5 - "Offer right sacrifices,..." - Remember that the Old testament sacrifices were offered up as repentance for sin. And what is the sacrifice for repentance that God now requires? A contrite heart and a broken spirit. In other words: Repent sincerely to God for what you have done.
5 - (continued)"...and put your trust in the LORD." - Now is not the time to go out and try to fix this yourself. Rather, trust God to show you what you need to do. Trust God to heal what needs to be healed, and listen for His commands for you.
6 - "There are many who say, "Who will show us some good? Lift up the light of your face upon us, O LORD!" " - Once we have repented and trusted God, now we need to seek Him more!
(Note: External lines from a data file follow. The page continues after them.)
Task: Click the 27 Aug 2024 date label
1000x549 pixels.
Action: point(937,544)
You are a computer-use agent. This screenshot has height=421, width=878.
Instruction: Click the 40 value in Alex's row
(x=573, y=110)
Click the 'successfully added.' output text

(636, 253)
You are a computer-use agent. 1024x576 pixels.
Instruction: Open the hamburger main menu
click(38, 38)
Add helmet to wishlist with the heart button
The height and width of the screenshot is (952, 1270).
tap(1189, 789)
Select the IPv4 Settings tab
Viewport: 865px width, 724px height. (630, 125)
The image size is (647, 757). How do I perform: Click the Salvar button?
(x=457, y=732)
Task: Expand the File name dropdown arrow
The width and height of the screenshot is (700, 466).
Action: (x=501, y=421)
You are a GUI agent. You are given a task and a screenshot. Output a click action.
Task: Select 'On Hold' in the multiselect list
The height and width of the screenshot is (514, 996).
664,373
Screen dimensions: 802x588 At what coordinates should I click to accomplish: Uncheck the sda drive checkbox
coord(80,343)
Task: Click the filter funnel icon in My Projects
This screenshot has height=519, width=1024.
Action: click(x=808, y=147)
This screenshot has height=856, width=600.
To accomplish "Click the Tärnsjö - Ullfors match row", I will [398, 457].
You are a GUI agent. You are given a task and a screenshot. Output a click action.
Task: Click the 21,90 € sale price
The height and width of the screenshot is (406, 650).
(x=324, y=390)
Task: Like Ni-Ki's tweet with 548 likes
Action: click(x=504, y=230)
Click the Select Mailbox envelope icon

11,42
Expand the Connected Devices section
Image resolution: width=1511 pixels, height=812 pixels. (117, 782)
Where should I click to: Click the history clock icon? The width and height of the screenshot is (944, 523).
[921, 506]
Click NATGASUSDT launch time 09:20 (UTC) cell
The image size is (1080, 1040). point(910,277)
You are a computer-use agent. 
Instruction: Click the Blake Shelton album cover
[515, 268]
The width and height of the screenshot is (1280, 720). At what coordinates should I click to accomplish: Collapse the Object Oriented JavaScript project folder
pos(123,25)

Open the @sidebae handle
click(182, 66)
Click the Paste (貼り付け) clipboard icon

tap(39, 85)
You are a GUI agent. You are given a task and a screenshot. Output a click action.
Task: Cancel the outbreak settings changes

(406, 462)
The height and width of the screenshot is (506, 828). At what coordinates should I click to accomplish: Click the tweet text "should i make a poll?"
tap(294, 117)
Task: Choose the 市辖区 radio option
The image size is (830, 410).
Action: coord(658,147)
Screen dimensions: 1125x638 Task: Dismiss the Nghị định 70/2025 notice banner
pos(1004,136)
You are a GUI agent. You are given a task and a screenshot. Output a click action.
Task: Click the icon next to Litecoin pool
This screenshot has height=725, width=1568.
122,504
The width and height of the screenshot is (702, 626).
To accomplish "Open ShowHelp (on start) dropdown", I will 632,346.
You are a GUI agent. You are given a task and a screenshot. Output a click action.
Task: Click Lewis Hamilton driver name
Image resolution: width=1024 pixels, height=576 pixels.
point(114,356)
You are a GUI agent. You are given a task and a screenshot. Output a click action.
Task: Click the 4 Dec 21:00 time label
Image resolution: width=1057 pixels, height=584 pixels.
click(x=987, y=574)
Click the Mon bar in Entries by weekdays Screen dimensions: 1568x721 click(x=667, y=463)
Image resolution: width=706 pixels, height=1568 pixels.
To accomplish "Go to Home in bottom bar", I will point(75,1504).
Make Him the focal point of your life again, rather than the issue that distracted you from Him in the first place.
7 - "You have put more joy in my heart than they have when their grain and wine abound." - Recognise what God has already done! Don't dwell in your sorrow. Get up and recognise the joy God has for you. Move on from the pain towards peace, once again.
8 - "In peace I will both lie down and sleep; for you alone, O LORD, make me dwell in safety. " - Finally, stop dwelling on it, and move on. Put it behind you, forgive yourself, forgive the other, and recieve the peace God has for you. Move on in peace.
When you are angry or upset, take the time to stop before you do something stupid. Think about it rationally, and keep you mouth shut. Now, be honest about your role in the issue, and repent, offering your heart up to God. Trust God to find a solution, and for Him to direct you in what you need to do next. Now, take your mind off of the issue, and return to seeking God first. Make Him the priority, rather than yourself. Once you have done that, recognise the peace and joy God is trying to give you, and dwell on that. Finally put it all behind you and let your mind return to a state of peace.
I can't lie. I am still struggling with this, with practicing what I just preached. Sometimes I open my mouth too soon, or try to solve it myself, rather than leave it to God. Other times, I don't trust God to keep His promise to save me, or I reject the peace He offers me. But when I DO follow this, I get through the muck and mire with a feeling of joy and safety and peace that I never had before. I pray that I will continue to try and make this the pattern I follow for every issue I face!